WHAT TO DO:
• 1. Using the passage below on lung infection after bone marrow transplant (BMT), decide whether each statement agrees with it. Answer yes or no for each, and quote the words that decide it.
(a) BMT alveolar macrophages show reduced phagocytosis of both serum- and non-serum-opsonized bacteria.
(b) Post-BMT alveolar macrophages produce more TNF-α than non-transplant controls.
(c) Exogenous leukotriene D4 restores phagocytosis in BMT alveolar macrophages.
• 2. According to the passage below on lung infection after bone marrow transplant, which group of eicosanoids do BMT alveolar macrophages produce at decreased levels?

Following intratracheal challenge with a sublethal dose of P. aeruginosa, BMT mice display increased bacterial burden in the lung and dissemination of P. aeruginosa to the blood at 24 h relative to non-transplant controls [37]. This impairment in bacterial clearance coincides with reduced function of lung phagocytes, where BMT alveolar macrophages (AMs) show significant reduction in phagocytosis of both serum- and non-serum-opsonized bacteria [36, 37]. Furthermore, increased survival of ingested P. aeruginosa is observed in BMT AMs, suggesting defects in bacterial killing mechanisms in these phagocytes [36]. Neutrophils recruited to the lung following intratracheal injection of Pseudomonas-derived LPS also display similar defects in bacterial killing [36]. These results are consistent with experiments showing impaired bacterial killing mechanisms in AMs and neutrophils from HSCT patients [31, 32].

Cytokine and eicosanoid dysregulation

In addition to defective phagocytosis and microbial killing, BMT AMs have dysregulated production of proinflammatory cytokines and eicosanoids [42]. Post-BMT AMs display diminished TNF-α production relative to non-transplant controls. Furthermore, whole lung homogenates have reduced TNF-α levels, 24 h following P. aeruginosa lung infection. This defect in TNF-α production may explain the reduction we observe in pulmonary host-defense post-BMT, given that TNF-α can activate bacterial killing mechanisms in both macrophages and neutrophils [4346]. Decreased production of cysteinyl leukotrienes (cys-LTs) is also observed in BMT AMs. Cys-LTs are a group of eicosanoids that can enhance proinflammatory cytokine production, phagocytosis, and microbial killing [47, 48]. Interestingly, exogenous treatment with the cys-LT, leukotriene D4, restores phagocytosis of serum- and non-serum-opsonized bacteria in BMT AMs.

DATA FOR REVIEW:

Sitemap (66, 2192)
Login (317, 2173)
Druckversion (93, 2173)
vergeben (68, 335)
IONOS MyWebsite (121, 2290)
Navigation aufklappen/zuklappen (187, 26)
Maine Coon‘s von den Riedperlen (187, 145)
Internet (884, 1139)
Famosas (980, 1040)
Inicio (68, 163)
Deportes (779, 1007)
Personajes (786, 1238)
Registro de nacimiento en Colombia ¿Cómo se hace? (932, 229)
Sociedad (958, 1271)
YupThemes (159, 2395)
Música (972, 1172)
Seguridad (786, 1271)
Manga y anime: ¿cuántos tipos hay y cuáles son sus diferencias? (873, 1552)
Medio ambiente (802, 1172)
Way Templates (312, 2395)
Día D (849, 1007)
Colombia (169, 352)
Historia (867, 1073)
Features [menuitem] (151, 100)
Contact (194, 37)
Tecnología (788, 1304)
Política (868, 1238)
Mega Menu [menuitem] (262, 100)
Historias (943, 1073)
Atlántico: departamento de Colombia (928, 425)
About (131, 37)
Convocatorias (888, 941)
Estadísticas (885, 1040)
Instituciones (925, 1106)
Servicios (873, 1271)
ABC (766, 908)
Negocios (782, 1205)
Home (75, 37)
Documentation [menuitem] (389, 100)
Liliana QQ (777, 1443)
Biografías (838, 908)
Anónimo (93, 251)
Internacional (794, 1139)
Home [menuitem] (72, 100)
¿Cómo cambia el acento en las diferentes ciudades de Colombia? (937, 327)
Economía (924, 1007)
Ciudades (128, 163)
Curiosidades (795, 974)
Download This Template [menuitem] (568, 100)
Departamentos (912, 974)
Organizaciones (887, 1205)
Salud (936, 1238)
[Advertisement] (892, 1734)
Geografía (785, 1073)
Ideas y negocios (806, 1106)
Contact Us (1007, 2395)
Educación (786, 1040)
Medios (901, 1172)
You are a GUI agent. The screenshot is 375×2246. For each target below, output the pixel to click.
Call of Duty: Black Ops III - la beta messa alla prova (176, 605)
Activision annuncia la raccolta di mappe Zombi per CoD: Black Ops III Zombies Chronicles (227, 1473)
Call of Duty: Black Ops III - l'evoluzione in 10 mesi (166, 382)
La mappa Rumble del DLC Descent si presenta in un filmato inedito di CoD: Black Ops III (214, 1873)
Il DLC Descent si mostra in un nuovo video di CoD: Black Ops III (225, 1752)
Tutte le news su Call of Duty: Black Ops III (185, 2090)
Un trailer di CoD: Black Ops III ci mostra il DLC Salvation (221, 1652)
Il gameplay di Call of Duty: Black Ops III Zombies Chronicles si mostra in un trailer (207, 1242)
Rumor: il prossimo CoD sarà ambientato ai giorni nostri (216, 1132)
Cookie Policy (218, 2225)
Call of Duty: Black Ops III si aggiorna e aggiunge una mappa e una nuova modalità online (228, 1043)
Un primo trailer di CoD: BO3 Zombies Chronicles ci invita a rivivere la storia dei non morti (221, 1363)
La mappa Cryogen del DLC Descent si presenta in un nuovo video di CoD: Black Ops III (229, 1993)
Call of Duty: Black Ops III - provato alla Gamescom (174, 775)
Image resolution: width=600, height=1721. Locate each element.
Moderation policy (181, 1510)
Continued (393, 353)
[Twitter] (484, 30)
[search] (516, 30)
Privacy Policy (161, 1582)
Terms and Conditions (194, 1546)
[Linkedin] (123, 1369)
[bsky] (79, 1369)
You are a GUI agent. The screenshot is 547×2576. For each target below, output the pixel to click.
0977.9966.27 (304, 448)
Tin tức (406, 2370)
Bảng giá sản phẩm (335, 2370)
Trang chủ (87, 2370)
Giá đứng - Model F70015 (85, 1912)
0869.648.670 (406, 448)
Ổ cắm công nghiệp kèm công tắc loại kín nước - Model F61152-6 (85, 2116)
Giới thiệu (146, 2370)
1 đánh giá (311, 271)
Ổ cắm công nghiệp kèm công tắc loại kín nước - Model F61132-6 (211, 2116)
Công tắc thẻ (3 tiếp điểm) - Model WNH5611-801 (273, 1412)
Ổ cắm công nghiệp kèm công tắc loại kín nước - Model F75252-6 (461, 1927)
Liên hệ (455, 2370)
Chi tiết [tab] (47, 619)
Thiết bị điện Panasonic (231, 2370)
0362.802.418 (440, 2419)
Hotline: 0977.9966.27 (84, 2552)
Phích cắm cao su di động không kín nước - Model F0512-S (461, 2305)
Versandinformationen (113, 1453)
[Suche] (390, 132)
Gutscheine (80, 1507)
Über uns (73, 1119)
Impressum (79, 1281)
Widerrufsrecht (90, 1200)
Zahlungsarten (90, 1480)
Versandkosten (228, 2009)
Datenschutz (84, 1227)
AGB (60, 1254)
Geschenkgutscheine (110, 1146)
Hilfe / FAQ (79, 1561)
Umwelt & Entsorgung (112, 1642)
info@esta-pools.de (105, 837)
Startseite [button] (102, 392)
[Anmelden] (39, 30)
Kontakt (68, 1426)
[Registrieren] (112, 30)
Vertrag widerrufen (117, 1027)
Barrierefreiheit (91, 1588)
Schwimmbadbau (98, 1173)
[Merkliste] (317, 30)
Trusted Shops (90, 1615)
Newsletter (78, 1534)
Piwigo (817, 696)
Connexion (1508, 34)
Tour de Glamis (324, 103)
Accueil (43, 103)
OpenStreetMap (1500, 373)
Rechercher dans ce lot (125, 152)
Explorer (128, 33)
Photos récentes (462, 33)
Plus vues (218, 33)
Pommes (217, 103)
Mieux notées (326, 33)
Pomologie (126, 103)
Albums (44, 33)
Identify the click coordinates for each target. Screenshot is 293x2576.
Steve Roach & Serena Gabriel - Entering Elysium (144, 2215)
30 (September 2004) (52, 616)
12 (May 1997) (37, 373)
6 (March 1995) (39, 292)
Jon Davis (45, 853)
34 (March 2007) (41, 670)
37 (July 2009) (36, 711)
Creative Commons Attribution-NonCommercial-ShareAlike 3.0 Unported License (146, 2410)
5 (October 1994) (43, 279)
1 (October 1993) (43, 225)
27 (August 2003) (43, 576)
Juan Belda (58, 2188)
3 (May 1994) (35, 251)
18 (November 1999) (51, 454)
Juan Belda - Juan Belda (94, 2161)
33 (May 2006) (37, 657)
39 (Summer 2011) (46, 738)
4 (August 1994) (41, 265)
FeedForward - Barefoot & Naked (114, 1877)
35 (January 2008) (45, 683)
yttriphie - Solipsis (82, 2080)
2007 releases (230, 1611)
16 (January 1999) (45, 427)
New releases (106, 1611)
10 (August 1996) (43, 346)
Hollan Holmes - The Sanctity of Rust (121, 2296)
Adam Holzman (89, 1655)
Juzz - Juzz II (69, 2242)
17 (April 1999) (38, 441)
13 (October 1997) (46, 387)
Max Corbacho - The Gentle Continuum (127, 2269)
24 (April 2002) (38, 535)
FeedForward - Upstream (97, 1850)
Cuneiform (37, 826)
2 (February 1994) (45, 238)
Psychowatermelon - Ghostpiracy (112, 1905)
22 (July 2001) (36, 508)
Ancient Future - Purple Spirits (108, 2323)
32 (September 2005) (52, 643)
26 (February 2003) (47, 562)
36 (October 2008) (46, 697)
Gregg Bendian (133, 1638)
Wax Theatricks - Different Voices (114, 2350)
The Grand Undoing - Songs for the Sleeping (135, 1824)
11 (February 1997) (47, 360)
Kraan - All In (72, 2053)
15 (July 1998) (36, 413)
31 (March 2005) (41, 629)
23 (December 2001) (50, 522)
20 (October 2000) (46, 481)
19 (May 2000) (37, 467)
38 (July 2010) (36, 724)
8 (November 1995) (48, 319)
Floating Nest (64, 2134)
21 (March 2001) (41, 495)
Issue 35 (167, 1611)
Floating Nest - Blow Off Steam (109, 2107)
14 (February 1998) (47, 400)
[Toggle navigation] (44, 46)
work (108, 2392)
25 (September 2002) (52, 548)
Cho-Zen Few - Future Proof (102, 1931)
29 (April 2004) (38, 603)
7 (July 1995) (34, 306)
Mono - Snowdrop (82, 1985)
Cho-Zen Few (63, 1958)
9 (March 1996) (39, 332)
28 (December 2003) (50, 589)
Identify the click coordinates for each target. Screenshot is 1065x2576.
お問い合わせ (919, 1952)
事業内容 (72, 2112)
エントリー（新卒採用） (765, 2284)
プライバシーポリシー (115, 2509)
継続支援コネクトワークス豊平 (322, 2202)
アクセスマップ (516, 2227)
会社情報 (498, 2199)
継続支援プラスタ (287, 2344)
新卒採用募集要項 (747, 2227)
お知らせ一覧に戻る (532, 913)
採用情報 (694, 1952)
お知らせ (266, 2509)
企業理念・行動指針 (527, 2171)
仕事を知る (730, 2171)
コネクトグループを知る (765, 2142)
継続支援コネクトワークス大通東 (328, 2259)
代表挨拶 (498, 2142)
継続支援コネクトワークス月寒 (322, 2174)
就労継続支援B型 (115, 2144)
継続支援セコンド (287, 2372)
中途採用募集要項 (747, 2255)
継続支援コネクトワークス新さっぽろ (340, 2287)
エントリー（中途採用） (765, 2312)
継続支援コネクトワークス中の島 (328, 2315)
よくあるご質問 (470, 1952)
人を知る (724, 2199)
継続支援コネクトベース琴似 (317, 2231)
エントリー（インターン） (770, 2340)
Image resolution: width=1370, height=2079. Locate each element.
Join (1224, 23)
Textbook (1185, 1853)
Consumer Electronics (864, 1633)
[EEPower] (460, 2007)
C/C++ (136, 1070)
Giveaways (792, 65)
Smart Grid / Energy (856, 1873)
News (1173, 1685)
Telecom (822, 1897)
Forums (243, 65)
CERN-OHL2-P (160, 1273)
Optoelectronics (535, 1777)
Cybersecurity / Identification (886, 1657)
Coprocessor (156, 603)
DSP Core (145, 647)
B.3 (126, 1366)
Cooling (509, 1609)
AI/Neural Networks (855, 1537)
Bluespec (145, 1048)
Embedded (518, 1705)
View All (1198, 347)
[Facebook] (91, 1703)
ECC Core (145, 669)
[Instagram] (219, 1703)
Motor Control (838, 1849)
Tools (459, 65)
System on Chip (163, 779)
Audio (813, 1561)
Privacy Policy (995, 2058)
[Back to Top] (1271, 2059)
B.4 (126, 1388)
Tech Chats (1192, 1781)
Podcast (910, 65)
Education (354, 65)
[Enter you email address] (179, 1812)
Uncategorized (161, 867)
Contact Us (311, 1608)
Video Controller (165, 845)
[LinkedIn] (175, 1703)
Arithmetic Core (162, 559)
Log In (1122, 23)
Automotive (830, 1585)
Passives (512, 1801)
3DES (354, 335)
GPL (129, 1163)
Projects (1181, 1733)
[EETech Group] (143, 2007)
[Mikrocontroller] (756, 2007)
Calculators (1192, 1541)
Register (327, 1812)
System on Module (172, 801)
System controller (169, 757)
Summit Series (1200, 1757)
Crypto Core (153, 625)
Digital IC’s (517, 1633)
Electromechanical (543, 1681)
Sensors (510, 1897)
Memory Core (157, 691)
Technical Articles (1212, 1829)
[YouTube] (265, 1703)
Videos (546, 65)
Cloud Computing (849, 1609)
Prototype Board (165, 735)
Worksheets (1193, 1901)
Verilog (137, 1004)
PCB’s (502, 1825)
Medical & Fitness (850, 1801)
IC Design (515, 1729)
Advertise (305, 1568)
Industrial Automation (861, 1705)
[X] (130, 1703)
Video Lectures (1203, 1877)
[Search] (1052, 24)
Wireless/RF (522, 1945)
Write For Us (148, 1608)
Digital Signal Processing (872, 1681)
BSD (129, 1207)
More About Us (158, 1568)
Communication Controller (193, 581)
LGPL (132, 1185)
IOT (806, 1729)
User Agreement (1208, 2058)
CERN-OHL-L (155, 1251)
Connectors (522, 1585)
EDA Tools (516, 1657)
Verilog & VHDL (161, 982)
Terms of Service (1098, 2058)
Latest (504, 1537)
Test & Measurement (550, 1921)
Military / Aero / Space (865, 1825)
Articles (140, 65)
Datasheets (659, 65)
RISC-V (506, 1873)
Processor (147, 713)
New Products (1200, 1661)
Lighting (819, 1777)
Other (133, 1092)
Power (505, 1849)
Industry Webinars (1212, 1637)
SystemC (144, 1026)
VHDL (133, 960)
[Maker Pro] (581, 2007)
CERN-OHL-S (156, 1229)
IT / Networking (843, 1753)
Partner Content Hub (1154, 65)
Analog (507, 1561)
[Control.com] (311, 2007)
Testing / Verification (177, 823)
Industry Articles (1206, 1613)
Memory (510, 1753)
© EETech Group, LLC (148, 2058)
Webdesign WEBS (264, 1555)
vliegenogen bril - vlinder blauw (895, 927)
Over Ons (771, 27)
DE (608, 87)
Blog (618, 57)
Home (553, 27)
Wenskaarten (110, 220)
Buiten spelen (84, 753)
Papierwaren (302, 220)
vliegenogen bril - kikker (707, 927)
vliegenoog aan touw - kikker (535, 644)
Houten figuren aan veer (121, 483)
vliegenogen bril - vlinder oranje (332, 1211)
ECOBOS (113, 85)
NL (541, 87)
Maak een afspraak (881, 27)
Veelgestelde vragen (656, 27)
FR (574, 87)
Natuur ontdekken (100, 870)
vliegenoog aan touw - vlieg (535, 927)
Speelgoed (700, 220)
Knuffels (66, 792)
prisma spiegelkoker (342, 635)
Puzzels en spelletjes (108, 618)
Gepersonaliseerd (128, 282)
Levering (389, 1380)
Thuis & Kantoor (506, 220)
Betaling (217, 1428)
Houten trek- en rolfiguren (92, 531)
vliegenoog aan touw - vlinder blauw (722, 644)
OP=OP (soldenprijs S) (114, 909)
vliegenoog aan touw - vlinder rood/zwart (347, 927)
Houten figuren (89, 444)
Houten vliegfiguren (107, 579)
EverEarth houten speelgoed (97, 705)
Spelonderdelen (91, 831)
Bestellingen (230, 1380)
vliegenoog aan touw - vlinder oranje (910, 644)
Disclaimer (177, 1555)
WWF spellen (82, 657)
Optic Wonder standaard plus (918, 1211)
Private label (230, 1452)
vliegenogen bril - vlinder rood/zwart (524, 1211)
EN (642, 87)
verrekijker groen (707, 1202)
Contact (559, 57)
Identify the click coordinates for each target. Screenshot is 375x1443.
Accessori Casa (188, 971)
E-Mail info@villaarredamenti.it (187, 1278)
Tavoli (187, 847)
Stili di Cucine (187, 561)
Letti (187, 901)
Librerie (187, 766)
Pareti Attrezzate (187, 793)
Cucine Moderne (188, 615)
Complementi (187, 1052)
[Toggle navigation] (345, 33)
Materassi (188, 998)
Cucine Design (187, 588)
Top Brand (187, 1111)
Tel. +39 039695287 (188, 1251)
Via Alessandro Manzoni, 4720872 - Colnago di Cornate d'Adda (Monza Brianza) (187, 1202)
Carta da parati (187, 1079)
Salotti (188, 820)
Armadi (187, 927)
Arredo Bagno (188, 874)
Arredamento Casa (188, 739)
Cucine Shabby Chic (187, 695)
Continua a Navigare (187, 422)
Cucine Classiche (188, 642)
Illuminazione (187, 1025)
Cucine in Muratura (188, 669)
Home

ANSWERS TO THIS EXERCISE:
• 1.
(a) Yes: "BMT alveolar macrophages (AMs) show significant reduction in phagocytosis of both serum- and non-serum-opsonized bacteria"
(b) No: "Post-BMT AMs display diminished TNF-α production relative to non-transplant controls."
(c) Yes: "exogenous treatment with the cys-LT, leukotriene D4, restores phagocytosis of serum- and non-serum-opsonized bacteria in BMT AMs."

• 2. Cysteinyl leukotrienes (cys-LTs).